**AIM OF THE EXERCISE**
What follows is a set of records. Repeat them word for word.

**** EXERCISE MATERIAL

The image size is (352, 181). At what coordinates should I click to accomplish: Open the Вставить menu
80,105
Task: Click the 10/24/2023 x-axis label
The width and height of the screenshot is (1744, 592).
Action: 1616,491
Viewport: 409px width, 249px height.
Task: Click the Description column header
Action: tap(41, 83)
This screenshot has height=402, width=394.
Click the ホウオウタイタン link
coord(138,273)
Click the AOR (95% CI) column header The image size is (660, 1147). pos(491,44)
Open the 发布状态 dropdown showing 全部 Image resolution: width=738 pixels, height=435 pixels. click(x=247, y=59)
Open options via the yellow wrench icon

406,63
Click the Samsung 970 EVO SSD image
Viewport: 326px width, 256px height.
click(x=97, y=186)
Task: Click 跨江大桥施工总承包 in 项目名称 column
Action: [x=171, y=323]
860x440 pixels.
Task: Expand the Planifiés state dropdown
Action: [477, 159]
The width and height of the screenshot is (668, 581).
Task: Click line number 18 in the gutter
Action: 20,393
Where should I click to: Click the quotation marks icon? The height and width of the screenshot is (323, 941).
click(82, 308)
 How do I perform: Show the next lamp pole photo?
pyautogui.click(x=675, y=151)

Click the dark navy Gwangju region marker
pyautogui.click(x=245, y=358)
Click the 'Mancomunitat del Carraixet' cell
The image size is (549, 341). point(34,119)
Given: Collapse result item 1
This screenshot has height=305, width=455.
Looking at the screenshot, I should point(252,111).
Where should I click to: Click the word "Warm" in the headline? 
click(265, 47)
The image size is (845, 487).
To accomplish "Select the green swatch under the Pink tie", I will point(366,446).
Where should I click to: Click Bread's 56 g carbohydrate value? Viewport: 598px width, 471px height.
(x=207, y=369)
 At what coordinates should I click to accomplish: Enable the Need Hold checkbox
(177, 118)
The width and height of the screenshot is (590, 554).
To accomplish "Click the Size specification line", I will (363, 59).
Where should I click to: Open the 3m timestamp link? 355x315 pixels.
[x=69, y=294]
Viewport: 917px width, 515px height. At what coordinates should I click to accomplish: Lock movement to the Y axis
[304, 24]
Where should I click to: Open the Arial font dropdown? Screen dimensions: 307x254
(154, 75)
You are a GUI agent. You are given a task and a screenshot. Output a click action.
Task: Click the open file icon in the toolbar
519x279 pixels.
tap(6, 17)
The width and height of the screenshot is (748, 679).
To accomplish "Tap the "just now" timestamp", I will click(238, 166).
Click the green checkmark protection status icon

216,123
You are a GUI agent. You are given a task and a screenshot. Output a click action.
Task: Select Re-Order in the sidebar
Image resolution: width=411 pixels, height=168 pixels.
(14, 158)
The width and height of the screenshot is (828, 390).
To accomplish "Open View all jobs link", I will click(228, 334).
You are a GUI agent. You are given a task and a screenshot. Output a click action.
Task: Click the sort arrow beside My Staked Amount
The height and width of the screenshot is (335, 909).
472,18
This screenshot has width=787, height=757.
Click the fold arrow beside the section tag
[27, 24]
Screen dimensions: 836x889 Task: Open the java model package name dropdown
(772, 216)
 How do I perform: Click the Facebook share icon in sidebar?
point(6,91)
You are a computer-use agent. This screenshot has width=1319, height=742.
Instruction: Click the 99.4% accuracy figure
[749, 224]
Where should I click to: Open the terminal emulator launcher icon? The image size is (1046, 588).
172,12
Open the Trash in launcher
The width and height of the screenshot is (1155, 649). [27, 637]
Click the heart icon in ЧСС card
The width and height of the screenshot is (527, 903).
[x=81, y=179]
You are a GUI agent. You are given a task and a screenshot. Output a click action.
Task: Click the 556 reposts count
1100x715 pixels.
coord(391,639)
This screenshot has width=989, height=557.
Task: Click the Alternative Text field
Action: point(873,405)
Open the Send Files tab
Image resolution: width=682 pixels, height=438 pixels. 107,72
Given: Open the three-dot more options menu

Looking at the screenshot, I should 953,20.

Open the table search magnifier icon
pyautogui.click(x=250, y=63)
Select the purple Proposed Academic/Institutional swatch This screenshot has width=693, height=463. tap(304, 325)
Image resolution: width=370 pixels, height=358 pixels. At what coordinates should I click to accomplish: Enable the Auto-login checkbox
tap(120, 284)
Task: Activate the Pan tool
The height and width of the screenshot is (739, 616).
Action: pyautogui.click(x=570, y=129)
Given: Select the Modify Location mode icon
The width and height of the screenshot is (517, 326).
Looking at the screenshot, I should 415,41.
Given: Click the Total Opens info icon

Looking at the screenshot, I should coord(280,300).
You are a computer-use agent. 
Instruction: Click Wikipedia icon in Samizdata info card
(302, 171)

********

**EXERCISE RESPONSE**
The image size is (352, 181). At what coordinates should I click to accomplish: Open the Вставить menu
80,105
Task: Click the 10/24/2023 x-axis label
The width and height of the screenshot is (1744, 592).
Action: 1616,491
Viewport: 409px width, 249px height.
Task: Click the Description column header
Action: tap(41, 83)
This screenshot has height=402, width=394.
Click the ホウオウタイタン link
coord(138,273)
Click the AOR (95% CI) column header The image size is (660, 1147). pos(491,44)
Open the 发布状态 dropdown showing 全部 Image resolution: width=738 pixels, height=435 pixels. click(x=247, y=59)
Open options via the yellow wrench icon

406,63
Click the Samsung 970 EVO SSD image
Viewport: 326px width, 256px height.
click(x=97, y=186)
Task: Click 跨江大桥施工总承包 in 项目名称 column
Action: [x=171, y=323]
860x440 pixels.
Task: Expand the Planifiés state dropdown
Action: [477, 159]
The width and height of the screenshot is (668, 581).
Task: Click line number 18 in the gutter
Action: 20,393
Where should I click to: Click the quotation marks icon? The height and width of the screenshot is (323, 941).
click(82, 308)
 How do I perform: Show the next lamp pole photo?
pyautogui.click(x=675, y=151)

Click the dark navy Gwangju region marker
pyautogui.click(x=245, y=358)
Click the 'Mancomunitat del Carraixet' cell
The image size is (549, 341). point(34,119)
Given: Collapse result item 1
This screenshot has height=305, width=455.
Looking at the screenshot, I should point(252,111).
Where should I click to: Click the word "Warm" in the headline? 
click(265, 47)
The image size is (845, 487).
To accomplish "Select the green swatch under the Pink tie", I will point(366,446).
Where should I click to: Click Bread's 56 g carbohydrate value? Viewport: 598px width, 471px height.
(x=207, y=369)
 At what coordinates should I click to accomplish: Enable the Need Hold checkbox
(177, 118)
The width and height of the screenshot is (590, 554).
To accomplish "Click the Size specification line", I will (363, 59).
Where should I click to: Open the 3m timestamp link? 355x315 pixels.
[x=69, y=294]
Viewport: 917px width, 515px height. At what coordinates should I click to accomplish: Lock movement to the Y axis
[304, 24]
Where should I click to: Open the Arial font dropdown? Screen dimensions: 307x254
(154, 75)
You are a GUI agent. You are given a task and a screenshot. Output a click action.
Task: Click the open file icon in the toolbar
519x279 pixels.
tap(6, 17)
The width and height of the screenshot is (748, 679).
To accomplish "Tap the "just now" timestamp", I will click(238, 166).
Click the green checkmark protection status icon

216,123
You are a GUI agent. You are given a task and a screenshot. Output a click action.
Task: Select Re-Order in the sidebar
Image resolution: width=411 pixels, height=168 pixels.
(14, 158)
The width and height of the screenshot is (828, 390).
To accomplish "Open View all jobs link", I will click(228, 334).
You are a GUI agent. You are given a task and a screenshot. Output a click action.
Task: Click the sort arrow beside My Staked Amount
The height and width of the screenshot is (335, 909).
472,18
This screenshot has width=787, height=757.
Click the fold arrow beside the section tag
[27, 24]
Screen dimensions: 836x889 Task: Open the java model package name dropdown
(772, 216)
 How do I perform: Click the Facebook share icon in sidebar?
point(6,91)
You are a computer-use agent. This screenshot has width=1319, height=742.
Instruction: Click the 99.4% accuracy figure
[749, 224]
Where should I click to: Open the terminal emulator launcher icon? The image size is (1046, 588).
172,12
Open the Trash in launcher
The width and height of the screenshot is (1155, 649). [27, 637]
Click the heart icon in ЧСС card
The width and height of the screenshot is (527, 903).
[x=81, y=179]
You are a GUI agent. You are given a task and a screenshot. Output a click action.
Task: Click the 556 reposts count
1100x715 pixels.
coord(391,639)
This screenshot has width=989, height=557.
Task: Click the Alternative Text field
Action: point(873,405)
Open the Send Files tab
Image resolution: width=682 pixels, height=438 pixels. 107,72
Given: Open the three-dot more options menu

Looking at the screenshot, I should 953,20.

Open the table search magnifier icon
pyautogui.click(x=250, y=63)
Select the purple Proposed Academic/Institutional swatch This screenshot has width=693, height=463. tap(304, 325)
Image resolution: width=370 pixels, height=358 pixels. At what coordinates should I click to accomplish: Enable the Auto-login checkbox
tap(120, 284)
Task: Activate the Pan tool
The height and width of the screenshot is (739, 616).
Action: pyautogui.click(x=570, y=129)
Given: Select the Modify Location mode icon
The width and height of the screenshot is (517, 326).
Looking at the screenshot, I should 415,41.
Given: Click the Total Opens info icon

Looking at the screenshot, I should coord(280,300).
You are a computer-use agent. 
Instruction: Click Wikipedia icon in Samizdata info card
(302, 171)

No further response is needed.